Multiple Instance Learning with Auxiliary Task Weighting for Multiple Myeloma Classification
This work addresses the challenge of efficient and accurate diagnosis of multiple myeloma for radiologists, but it is incremental as it builds on existing multiple instance learning and multi-task learning techniques.
The authors tackled the problem of automating multiple myeloma classification from whole-body MRI scans, which is time-consuming and requires expertise, by proposing an auxiliary task-based multiple instance learning approach (ATMIL) that localizes disease sites and improves performance with adaptive reweighting, achieving validation on synthetic and real multi-center clinical data.

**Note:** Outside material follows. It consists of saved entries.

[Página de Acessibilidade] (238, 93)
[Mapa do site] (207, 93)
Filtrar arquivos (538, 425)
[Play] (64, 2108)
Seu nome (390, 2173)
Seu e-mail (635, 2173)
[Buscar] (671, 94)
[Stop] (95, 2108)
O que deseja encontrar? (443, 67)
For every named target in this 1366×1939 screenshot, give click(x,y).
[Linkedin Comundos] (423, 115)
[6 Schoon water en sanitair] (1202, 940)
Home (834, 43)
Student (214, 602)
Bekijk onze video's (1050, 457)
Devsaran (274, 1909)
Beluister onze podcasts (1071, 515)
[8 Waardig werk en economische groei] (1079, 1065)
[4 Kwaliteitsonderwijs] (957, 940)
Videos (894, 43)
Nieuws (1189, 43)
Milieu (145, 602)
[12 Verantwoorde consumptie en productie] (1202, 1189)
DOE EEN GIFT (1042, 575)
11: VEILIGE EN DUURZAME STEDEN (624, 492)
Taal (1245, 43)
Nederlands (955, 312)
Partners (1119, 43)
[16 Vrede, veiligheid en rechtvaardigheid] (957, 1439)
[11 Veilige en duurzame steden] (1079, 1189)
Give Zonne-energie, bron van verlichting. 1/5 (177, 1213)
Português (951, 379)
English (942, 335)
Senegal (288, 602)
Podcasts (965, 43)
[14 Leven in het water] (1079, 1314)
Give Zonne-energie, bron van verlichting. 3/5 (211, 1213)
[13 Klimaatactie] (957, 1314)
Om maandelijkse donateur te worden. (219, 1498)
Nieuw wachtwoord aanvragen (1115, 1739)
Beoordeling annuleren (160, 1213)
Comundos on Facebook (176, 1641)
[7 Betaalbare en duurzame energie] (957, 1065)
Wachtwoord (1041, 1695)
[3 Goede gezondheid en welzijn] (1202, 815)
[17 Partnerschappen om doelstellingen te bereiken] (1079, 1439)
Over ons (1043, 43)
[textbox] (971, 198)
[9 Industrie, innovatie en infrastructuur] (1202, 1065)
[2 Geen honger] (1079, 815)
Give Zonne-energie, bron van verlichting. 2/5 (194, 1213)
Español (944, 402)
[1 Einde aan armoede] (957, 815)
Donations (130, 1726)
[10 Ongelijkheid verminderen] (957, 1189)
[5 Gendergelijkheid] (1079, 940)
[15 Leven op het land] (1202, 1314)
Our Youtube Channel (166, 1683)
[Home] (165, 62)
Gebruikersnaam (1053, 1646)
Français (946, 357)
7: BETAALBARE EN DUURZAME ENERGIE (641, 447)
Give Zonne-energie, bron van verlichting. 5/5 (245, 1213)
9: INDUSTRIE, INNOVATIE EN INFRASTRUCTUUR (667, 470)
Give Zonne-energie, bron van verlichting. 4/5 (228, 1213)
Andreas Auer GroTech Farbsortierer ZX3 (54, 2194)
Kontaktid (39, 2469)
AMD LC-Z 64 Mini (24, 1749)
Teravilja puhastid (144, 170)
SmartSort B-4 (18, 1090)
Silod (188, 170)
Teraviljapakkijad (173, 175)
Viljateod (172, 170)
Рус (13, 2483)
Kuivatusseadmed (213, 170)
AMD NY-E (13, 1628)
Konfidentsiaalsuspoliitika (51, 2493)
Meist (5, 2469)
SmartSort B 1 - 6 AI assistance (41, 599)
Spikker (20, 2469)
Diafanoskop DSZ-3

Whole body magnetic resonance imaging (WB-MRI) is the recommended modality for diagnosis of multiple myeloma (MM). WB-MRI is used to detect sites of disease across the entire skeletal system, but it requires significant expertise and is time-consuming to report due to the great number of images. To aid radiological reading, we propose an auxiliary task-based multiple instance learning approach (ATMIL) for MM classification with the ability to localize sites of disease. This approach is appealing as it only requires patient-level annotations where an attention mechanism is used to identify local regions with active disease. We borrow ideas from multi-task learning and define an auxiliary task with adaptive reweighting to support and improve learning efficiency in the presence of data scarcity. We validate our approach on both synthetic and real multi-center clinical data. We show that the MIL attention module provides a mechanism to localize bone regions while the adaptive reweighting of the auxiliary task considerably improves the performance.